What is being asked »
Skip the pictures and restate, word for word, the lines from the one containing "The image size is (578, 461)." to the end of the data below.

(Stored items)
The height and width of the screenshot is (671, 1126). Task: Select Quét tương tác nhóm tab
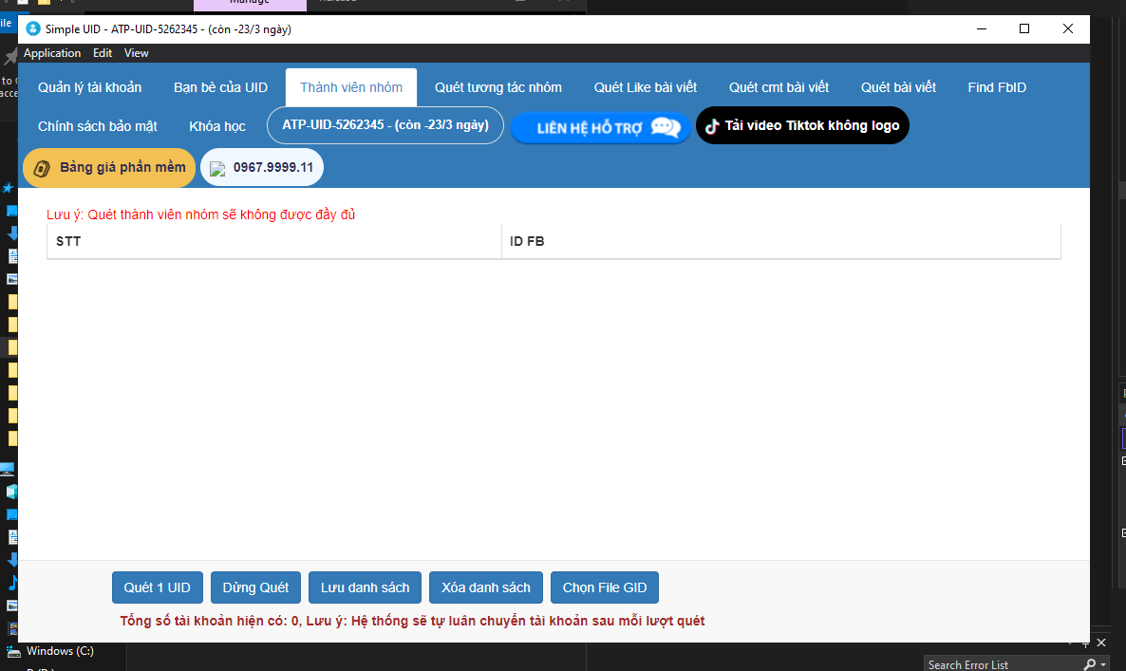coord(498,87)
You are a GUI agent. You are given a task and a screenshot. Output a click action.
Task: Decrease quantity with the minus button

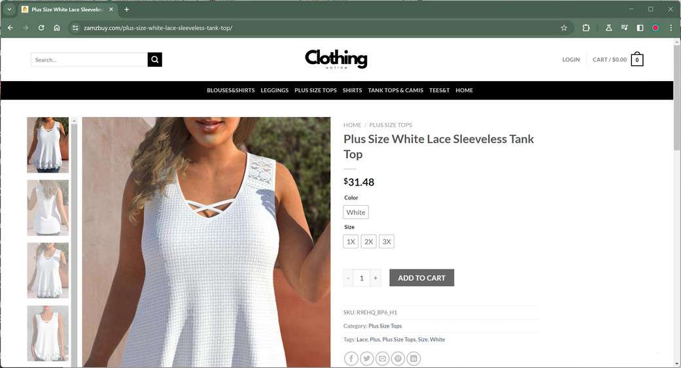point(348,278)
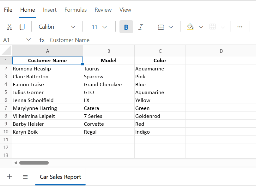
Task: Open the Review tab
Action: (x=103, y=10)
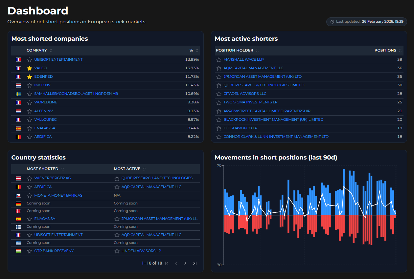Open the Citadel Advisors LLC link
The height and width of the screenshot is (279, 414).
245,94
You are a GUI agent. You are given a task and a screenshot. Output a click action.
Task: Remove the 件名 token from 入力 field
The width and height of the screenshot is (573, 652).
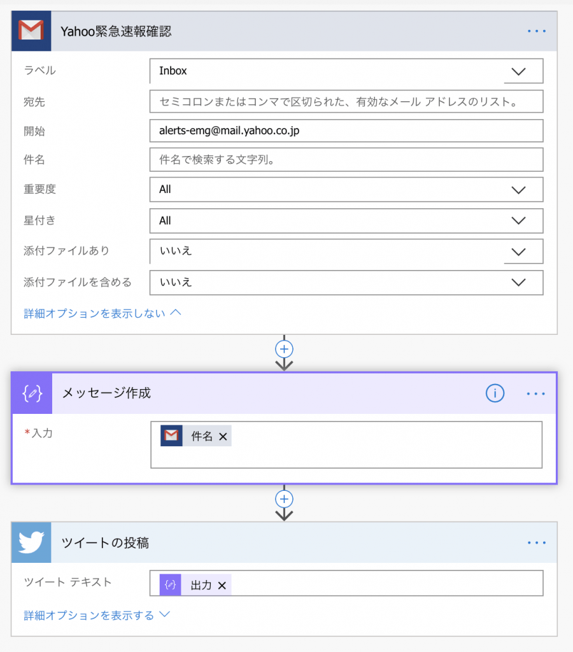223,436
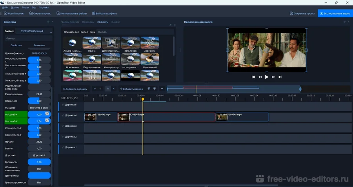Screen dimensions: 353x187
Task: Click the Экспортировать видео button
Action: coord(335,13)
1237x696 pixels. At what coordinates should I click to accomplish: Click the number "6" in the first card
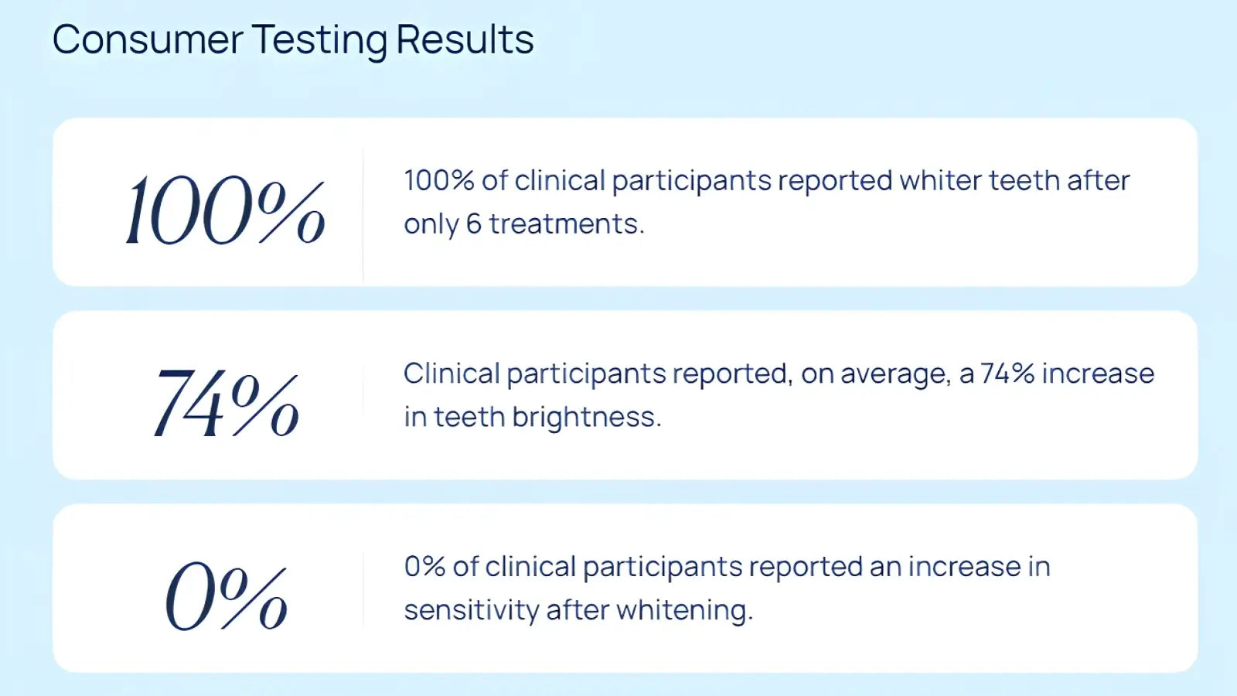[x=473, y=224]
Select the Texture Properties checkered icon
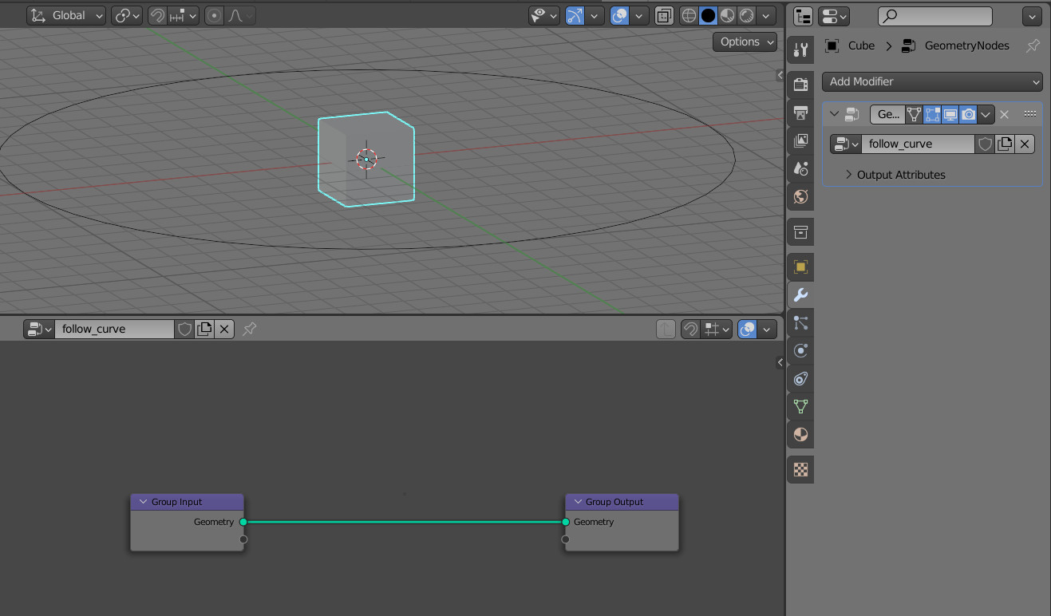The width and height of the screenshot is (1051, 616). coord(800,469)
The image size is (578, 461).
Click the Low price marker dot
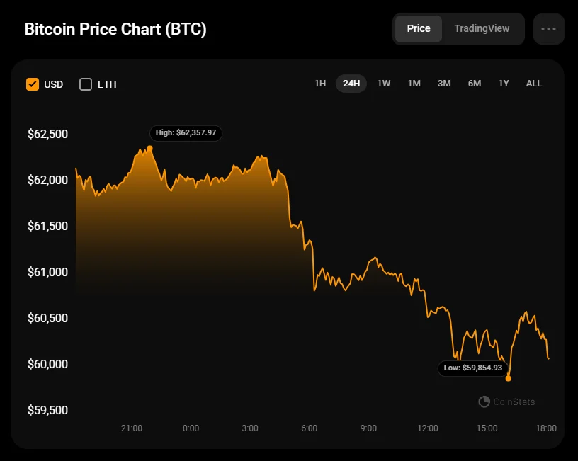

Output below »
The image size is (578, 461).
Click the Low price marker dot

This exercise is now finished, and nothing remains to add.